##### Information
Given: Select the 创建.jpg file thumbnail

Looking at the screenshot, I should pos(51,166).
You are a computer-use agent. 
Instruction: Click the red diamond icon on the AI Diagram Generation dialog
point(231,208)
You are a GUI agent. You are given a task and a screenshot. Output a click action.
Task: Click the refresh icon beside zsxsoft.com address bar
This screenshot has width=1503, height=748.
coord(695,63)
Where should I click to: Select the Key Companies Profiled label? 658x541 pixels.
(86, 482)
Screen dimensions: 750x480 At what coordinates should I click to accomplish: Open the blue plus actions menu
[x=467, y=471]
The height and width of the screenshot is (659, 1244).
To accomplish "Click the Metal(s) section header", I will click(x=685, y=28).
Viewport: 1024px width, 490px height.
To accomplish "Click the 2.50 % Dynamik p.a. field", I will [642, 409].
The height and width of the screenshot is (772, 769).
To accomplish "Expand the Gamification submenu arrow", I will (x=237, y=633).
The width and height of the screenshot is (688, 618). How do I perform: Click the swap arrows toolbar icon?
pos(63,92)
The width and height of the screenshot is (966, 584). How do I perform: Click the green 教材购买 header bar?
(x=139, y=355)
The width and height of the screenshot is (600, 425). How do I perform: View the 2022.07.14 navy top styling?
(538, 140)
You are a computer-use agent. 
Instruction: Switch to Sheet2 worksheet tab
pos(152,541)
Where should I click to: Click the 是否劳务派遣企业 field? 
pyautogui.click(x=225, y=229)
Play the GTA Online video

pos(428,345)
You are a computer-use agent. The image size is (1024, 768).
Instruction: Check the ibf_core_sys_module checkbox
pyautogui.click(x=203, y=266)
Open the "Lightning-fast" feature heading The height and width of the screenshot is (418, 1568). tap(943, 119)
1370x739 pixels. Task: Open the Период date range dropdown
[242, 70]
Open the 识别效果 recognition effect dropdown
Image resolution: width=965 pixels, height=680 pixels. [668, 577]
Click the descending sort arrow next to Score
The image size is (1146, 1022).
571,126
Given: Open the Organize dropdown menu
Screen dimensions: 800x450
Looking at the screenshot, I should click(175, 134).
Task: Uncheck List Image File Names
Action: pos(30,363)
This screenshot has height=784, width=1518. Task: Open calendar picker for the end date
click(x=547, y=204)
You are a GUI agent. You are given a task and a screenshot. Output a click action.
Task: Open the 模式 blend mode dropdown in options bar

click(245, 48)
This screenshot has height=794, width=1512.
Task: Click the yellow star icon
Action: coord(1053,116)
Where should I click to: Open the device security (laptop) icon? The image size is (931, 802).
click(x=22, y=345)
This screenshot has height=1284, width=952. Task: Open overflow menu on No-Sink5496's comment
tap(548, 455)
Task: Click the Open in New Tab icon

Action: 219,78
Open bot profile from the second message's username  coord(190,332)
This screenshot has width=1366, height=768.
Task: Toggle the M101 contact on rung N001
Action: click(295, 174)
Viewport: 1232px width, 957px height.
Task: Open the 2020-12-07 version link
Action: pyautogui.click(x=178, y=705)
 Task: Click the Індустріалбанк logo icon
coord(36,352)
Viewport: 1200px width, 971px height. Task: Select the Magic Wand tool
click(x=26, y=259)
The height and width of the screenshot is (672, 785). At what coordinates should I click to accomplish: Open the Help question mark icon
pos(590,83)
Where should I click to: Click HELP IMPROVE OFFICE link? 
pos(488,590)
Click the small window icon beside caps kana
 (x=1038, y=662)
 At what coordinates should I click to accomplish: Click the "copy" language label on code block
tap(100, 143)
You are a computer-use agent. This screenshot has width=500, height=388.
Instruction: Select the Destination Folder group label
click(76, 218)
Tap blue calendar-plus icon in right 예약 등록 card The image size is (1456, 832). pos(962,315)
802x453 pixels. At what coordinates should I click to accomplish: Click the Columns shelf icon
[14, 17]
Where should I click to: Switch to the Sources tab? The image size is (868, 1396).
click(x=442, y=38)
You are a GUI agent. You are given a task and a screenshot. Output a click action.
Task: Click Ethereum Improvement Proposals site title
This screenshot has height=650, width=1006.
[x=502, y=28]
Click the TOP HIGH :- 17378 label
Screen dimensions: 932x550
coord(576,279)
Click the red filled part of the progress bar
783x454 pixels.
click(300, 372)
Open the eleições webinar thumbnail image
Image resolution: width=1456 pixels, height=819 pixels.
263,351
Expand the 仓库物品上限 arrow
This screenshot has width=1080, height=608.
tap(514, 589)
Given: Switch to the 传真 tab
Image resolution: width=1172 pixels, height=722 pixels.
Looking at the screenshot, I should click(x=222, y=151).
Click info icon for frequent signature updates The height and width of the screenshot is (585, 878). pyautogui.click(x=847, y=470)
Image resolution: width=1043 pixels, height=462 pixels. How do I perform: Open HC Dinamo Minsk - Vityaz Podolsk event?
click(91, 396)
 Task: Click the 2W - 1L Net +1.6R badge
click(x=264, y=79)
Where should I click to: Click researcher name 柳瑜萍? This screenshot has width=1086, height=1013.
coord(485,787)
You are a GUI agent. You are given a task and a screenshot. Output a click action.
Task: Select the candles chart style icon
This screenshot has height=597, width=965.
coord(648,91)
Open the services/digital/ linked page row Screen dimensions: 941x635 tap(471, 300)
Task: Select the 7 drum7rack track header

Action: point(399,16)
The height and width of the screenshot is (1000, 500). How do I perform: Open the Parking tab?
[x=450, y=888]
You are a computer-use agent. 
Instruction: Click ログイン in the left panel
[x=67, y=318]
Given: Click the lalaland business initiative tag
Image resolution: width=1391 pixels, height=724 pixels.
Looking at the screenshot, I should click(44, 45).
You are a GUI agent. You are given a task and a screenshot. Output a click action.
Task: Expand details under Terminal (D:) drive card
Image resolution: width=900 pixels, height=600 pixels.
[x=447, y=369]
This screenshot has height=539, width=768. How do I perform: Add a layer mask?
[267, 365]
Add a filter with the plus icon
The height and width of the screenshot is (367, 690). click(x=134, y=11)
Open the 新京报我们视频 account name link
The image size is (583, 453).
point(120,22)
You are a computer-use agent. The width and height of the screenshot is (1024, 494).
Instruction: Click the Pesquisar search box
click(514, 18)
##########
| Task item |
Please report every line of the records above that contains the word "Expand".

| Result of the exercise |
To accomplish "Expand the Gamification submenu arrow", I will (x=237, y=633).
Expand the 仓库物品上限 arrow
Task: Expand details under Terminal (D:) drive card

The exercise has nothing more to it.